Proses pada safety instrumented sistem dikendalikan oleh suatu sistem kontrol terdistribusi
yaitu (DCS) oleh pemantauan nilai-nilai proses, suhu, tekanan, atau aliran dan memanipulasi
akhir unsur-unsur seperti katup, actuator. Bila nilai melebihi proses tingkat yang dapat
diterima, maka alarm dikeluarkan oleh operator untuk mengambil tindakan. Namun, jika
tindakan operator tidak berhasil untuk menangani proses dibawah kendali, maka safety
instrumented system secara otomatis bekerja, proses bergerak untuk keadaan aman untuk
pencegahan kemungkinan terjadi kecelakaan.

Contoh Safety Instrumented System (SIS)


Keamanan system di instrumentasi yang paling sering digunakan dalam proses
(kilang,kimia,nuklir, dll) fasilitas untuk memberikan perlindungan seperti :
Tekanan gas bahan bakar yang tinggi melakukan tindakan untuk menutup katup gas bahan
bakar utama.
Suhu reactor tinggi melakukan tindakan untuk membuka media pendingin katup,
Distilasi asli tekanan kolom tinggi melakukan tindakan untuk membuka katup tekanan
ventilasi.

REFERENSI
1. International Electrotechnical Commission (IEC), IEC-SC65A. Safetv System Design,
Draft Standard, IEC, 1994.
2. Center for Chemical Process Safety (CCPS), Guidelines for Safe Automation of Chemical
Processes, AIChE, New York, NY, 1994.
3. Rostaman, Irman.
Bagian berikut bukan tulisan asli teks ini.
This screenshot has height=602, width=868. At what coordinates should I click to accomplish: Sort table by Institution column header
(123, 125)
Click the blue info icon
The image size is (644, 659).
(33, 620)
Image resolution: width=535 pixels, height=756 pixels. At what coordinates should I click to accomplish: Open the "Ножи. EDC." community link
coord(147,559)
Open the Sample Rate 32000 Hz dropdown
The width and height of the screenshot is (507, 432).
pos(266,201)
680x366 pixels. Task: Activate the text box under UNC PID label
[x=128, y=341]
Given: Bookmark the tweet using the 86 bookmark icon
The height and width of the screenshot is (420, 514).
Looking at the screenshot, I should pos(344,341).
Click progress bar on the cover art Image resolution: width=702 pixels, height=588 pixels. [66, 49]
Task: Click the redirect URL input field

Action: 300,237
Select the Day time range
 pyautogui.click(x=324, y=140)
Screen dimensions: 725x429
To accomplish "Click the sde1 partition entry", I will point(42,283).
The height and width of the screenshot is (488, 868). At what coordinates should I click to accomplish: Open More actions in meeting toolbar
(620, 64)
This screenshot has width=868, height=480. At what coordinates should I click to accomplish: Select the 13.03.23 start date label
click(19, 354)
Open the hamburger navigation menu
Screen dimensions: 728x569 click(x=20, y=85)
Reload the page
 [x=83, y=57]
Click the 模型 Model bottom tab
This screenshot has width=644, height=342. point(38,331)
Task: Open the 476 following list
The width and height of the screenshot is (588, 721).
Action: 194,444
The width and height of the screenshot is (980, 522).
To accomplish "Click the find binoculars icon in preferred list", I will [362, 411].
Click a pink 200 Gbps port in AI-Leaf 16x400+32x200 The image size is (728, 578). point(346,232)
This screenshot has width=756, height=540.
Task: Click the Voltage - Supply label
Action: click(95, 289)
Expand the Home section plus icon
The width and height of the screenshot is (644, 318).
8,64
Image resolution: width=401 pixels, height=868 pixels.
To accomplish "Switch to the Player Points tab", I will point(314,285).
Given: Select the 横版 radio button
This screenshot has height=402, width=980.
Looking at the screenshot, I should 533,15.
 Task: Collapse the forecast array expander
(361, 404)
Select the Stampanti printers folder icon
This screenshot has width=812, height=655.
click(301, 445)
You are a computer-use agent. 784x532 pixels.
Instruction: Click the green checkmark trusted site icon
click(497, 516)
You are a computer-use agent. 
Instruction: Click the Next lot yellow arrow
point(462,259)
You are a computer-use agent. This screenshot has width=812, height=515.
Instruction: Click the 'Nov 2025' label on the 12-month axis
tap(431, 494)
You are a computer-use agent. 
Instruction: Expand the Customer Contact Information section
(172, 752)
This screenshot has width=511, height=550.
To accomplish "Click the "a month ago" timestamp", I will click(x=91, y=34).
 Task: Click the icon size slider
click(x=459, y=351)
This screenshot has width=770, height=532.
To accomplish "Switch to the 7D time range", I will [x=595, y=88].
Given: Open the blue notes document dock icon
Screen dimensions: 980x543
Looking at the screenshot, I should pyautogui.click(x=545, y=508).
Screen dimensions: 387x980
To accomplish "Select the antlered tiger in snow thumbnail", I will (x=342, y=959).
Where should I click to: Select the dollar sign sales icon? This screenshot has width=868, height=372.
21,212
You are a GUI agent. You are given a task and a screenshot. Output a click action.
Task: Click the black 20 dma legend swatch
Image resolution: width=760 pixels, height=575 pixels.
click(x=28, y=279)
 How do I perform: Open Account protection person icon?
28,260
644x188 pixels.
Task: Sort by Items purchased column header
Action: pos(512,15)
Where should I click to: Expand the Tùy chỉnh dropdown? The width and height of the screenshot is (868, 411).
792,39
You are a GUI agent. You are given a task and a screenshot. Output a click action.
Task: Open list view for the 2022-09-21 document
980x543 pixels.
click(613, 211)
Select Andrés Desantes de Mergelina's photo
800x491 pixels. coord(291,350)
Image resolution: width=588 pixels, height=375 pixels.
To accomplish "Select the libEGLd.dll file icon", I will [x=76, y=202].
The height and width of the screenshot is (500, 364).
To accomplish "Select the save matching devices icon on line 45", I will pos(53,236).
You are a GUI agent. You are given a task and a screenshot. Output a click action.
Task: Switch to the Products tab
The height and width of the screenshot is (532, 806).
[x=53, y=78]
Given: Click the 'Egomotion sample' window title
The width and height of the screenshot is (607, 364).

Perancangan Desain Konseptual Safety Instrumented System (SIS)
untuk sistem Furnace pada Proses Suplai dan Pemanasan Minyak Mentah di Kilang
Pusdiklat Migas Cepu (Berbasis ISA-TR84.00.02-2002: 2/3). Skripsi, Jurusan Teknik
Fisika, Fakultas Teknik, UniversitasGadjah Mada, Yogyakarta, 2011.
4. Gruhn, Paul dan Harry Cheddie. Safety Shutdown System. The Instrumentation, Systems,
and Automation Society, United States of America, 2001.
5. The Instrumentation, Systems, and Automation Society (ISA). ISATR84.00.02- 2002,
Safety Instrumented Functions (SIF) Safety Integrity Level (SIL) Evaluation Techniques
Part 1: Introduction. The Instrumentation, Systems, and Automation Society, USA, 2002.